El 154 aniversario de Iquitos:
En el inicio de la marginal calle Inca Roca de Iquitos, marcado con el número 114, hay una casa de apariencia modesta. No se distingue en nada de las casas típicas de una barriada y el techo es de calamina, la pared es de ladrillo y tiene los colores celeste y blanco. En la sala se distribuyen pocos enseres de uso doméstico y desde allí se observa la abundancia de cuartos. Desde la cocina se puede ver una abertura que da hacia el cielo, como una interrupción del plano de las viviendas normales. La citada casa no solo es la vivienda de una familia peculiar, sino que es estación de paso, hogar efímero, de unos visitantes que vienen de muy lejos.
La casa de apariencia modesta es propiedad de una familia de indígenas Iquitos, los Paima – Guimak. Y es albergue de los nativos que de vez en cuando vienen desde la lejanía de San Antonio de Pintuyacu. Esa casa es el enlace entre la aldea y la urbe, entre lo rural y lo urbano, entre el pasado y el presen te. El viaje dura 2 días con sus noches y los que vienen a la ciudad son los descendientes de los primeros fundadores de Iquitos. En buena cuenta ellos y ellas son herederos de los primeros moradores de esta isla, de aquellos que la poblaron por entonces y que deberían ser los actores principales en los ritos o ceremonias del aniversario de Iquitos. Pero no.

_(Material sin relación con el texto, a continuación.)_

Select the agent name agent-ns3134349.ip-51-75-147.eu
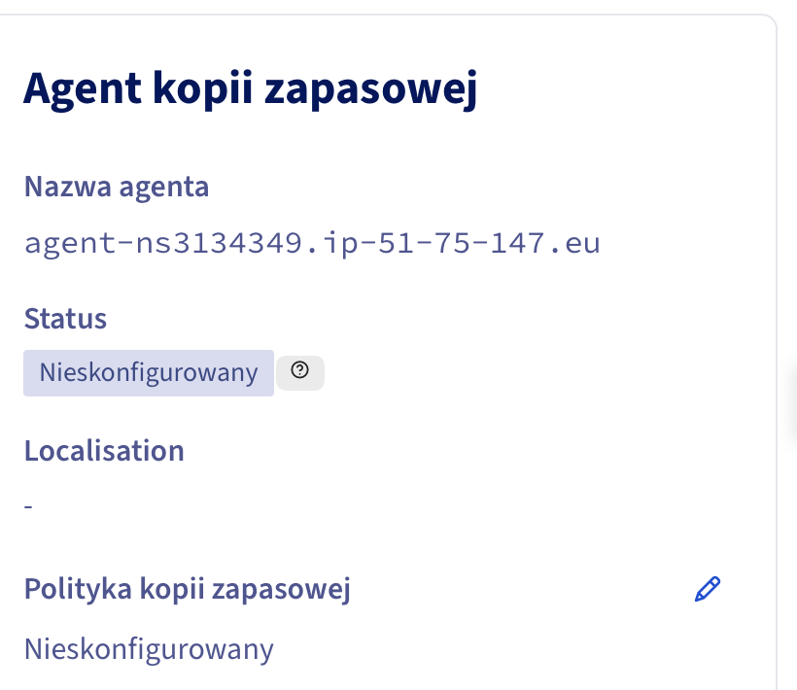[x=312, y=243]
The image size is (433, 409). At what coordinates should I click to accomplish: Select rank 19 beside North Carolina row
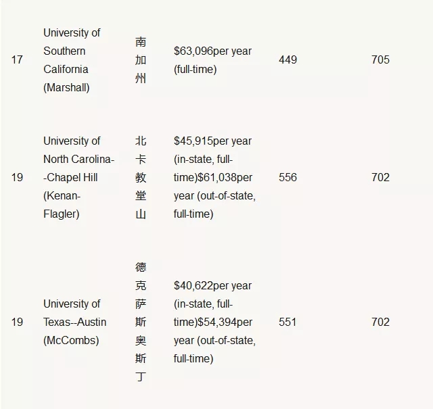point(17,177)
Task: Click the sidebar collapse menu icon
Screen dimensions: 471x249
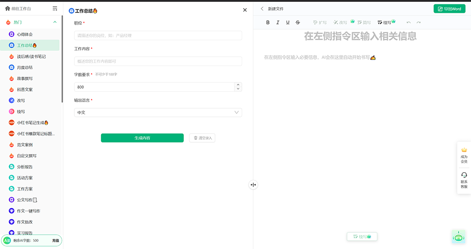Action: [x=55, y=9]
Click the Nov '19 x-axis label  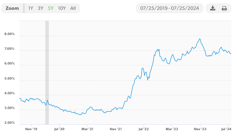point(31,129)
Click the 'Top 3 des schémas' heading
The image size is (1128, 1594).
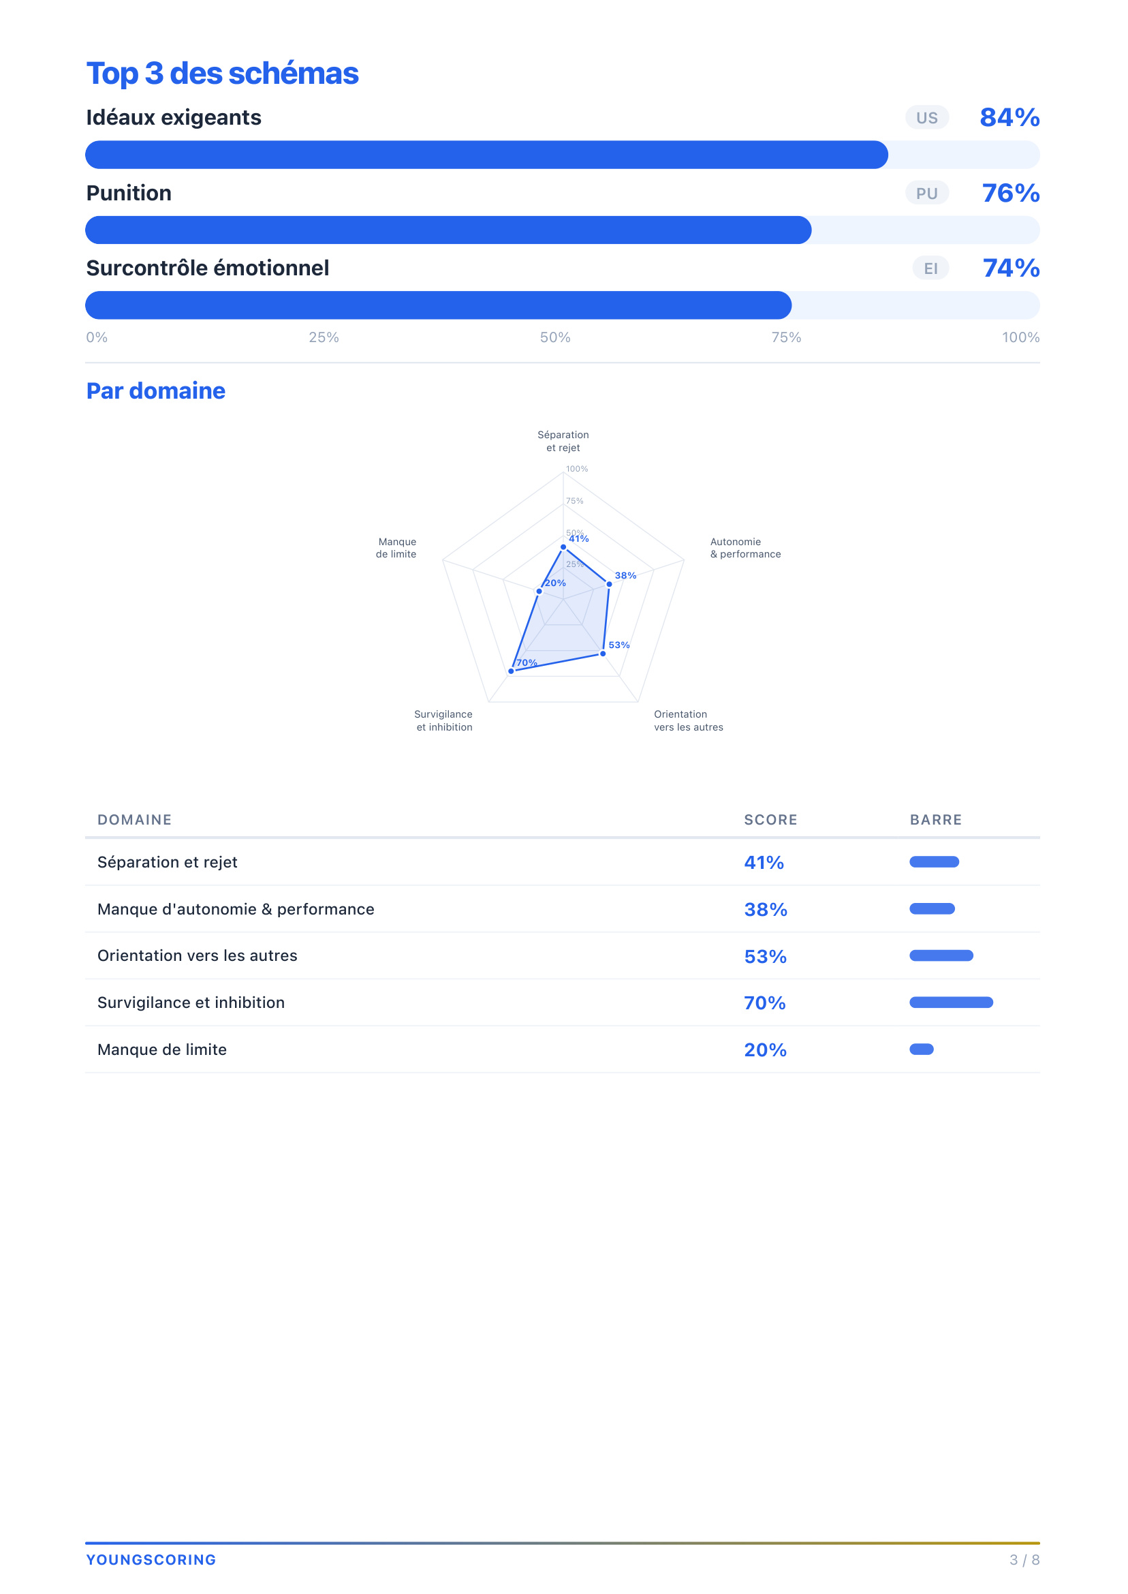pyautogui.click(x=222, y=74)
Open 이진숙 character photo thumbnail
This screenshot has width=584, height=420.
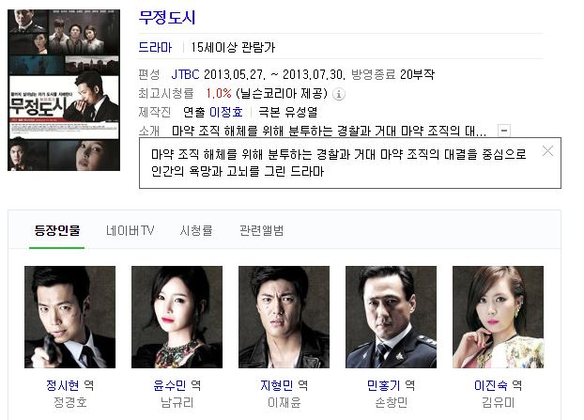(498, 318)
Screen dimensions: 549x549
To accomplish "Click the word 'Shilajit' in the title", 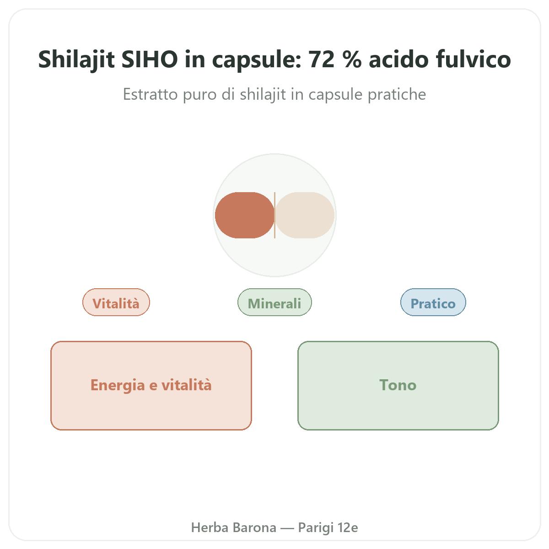I will 76,59.
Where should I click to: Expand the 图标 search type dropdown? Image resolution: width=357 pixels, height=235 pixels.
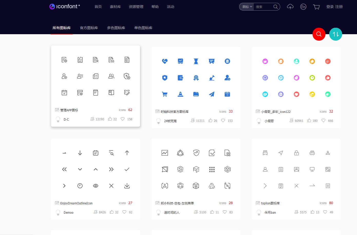click(247, 7)
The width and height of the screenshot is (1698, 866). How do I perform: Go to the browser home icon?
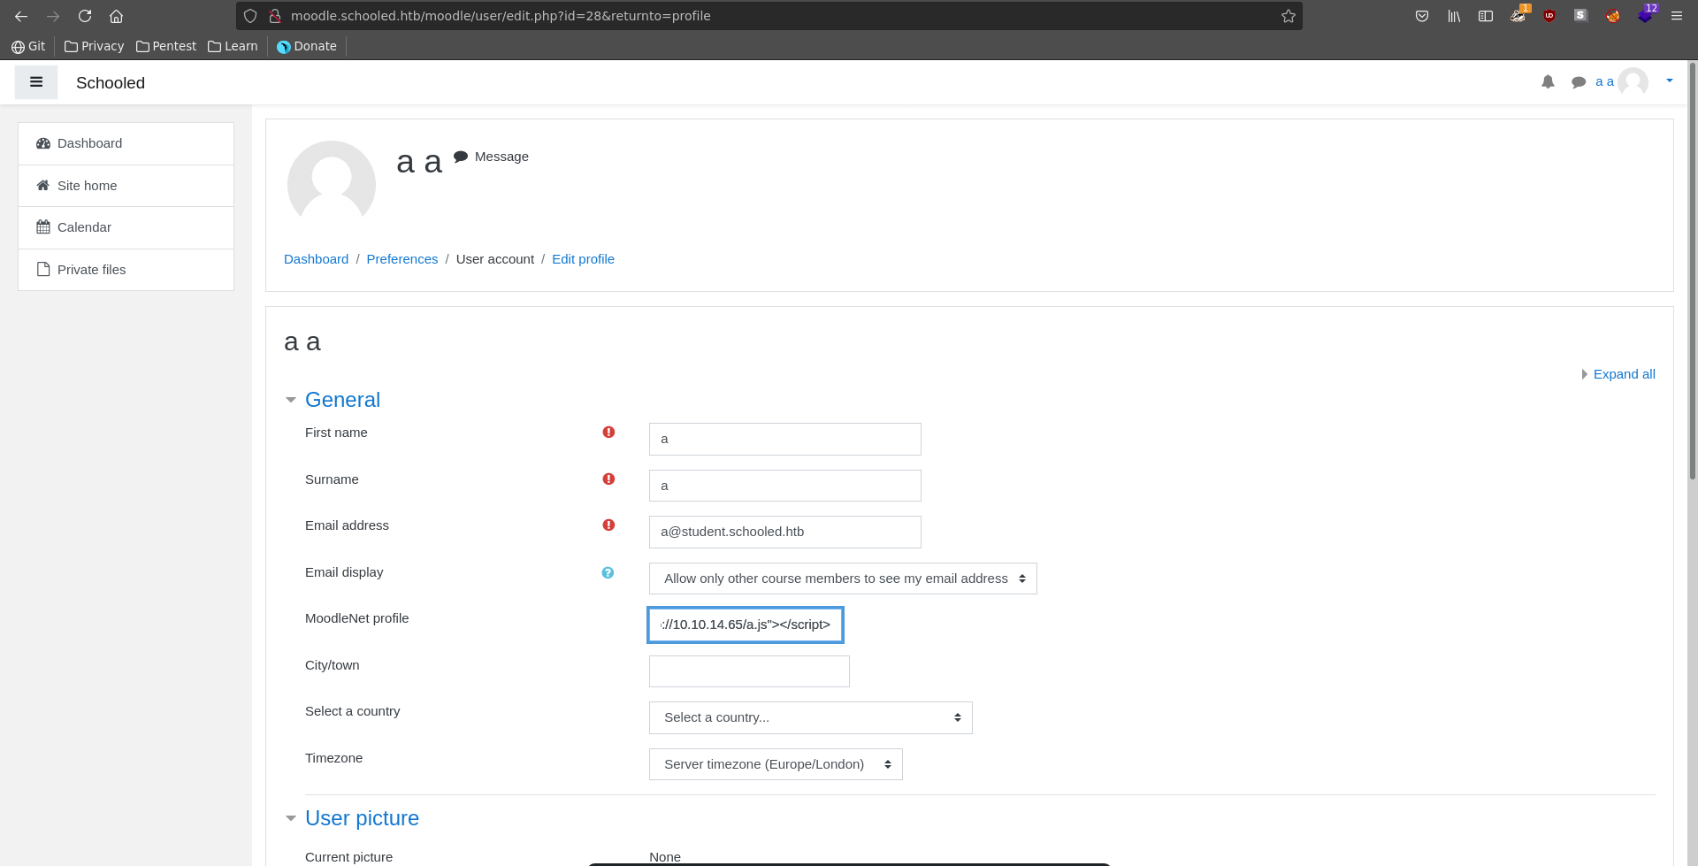(116, 16)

El 5 de enero de cada año es una muestra de la celebración frívola, del espectáculo banal, del festejo estéril, que deja de lado, que margina, a los indígenas que dieron nombre a la isla. En este 154 aniversario se repite el manual de invitar a los nativos a una presentación pública en la plaza de Armas. Nada más como si se tratara de una simple pachamanca y no de una fecha importante. A lo largo del año no existe ninguna acción o atención para los moradores de San Antonio de Pintuyacu ni existe una política a favor de los descendientes de los primeros pobladores. Y ello es grave considerando la historia de esos nativos.
El misionero Manuel Uriarte dio la voz de alarma cuando dijo que los Iquitos iban a ser exterminados. El escritor César Lequerica, siglos después, creyó que esos indígenas no iban a sobrevivir debido a la plaga de sarna que les afectaba. Años más tarde, el señor Gabriel Paima Peña, dueño de la casa modesta de la calle Inca Roca, decidió realizar una campaña contra la extinción de su linaje. El riesgo de desaparición de esa antigua raza era una amenaza constante. En el ambiente flotaba la furia de la urna funeraria que se llevó a tantos linajes selváticos. Después de una ardua labor logró que se publicaran obras bilingües, pero ello no fue suficiente. La aldea de San Antonio requiere de ayuda para evitar el riesgo de la extinción.
La fundación oficial de Iquitos, ese 5 de enero de todos los años, es pues una fiesta amarga, una celebración con víctimas. Los descendientes de los primeros pobladores de esta isla son los convidados de piedra, los invitados a última hora, los parientes pobres que son convocados para llenar el revenido programa. Después de cumplida la fecha, luego de los ruidos, de los júbilos, de las misas, de los desfiles, de los discursos, se olvida que ellos y ellos son un patrimonio que enriquece la vertiente de las tantas sangres que nos habitan.
Desde el punto de vista de los herederos de los Iquitos, desde la razón y la verdad de esos oriundos, el 5 de enero de todos los años es una fecha discriminadora y marginadora. Ese 5 de enero de todos los años canta loas, lanza elogios, a los vinieron después. No estamos en contra de los aportes de los marinos pero esa preferencia no debe servir para pisotear los aportes de los indios Iquitos que fueron los primeros pobladores de esta ciudad. Desde la visión de los vencidos, los pisoteados, los convidados de ´piedra, se debe revisar ese 5 de enero de todos los años.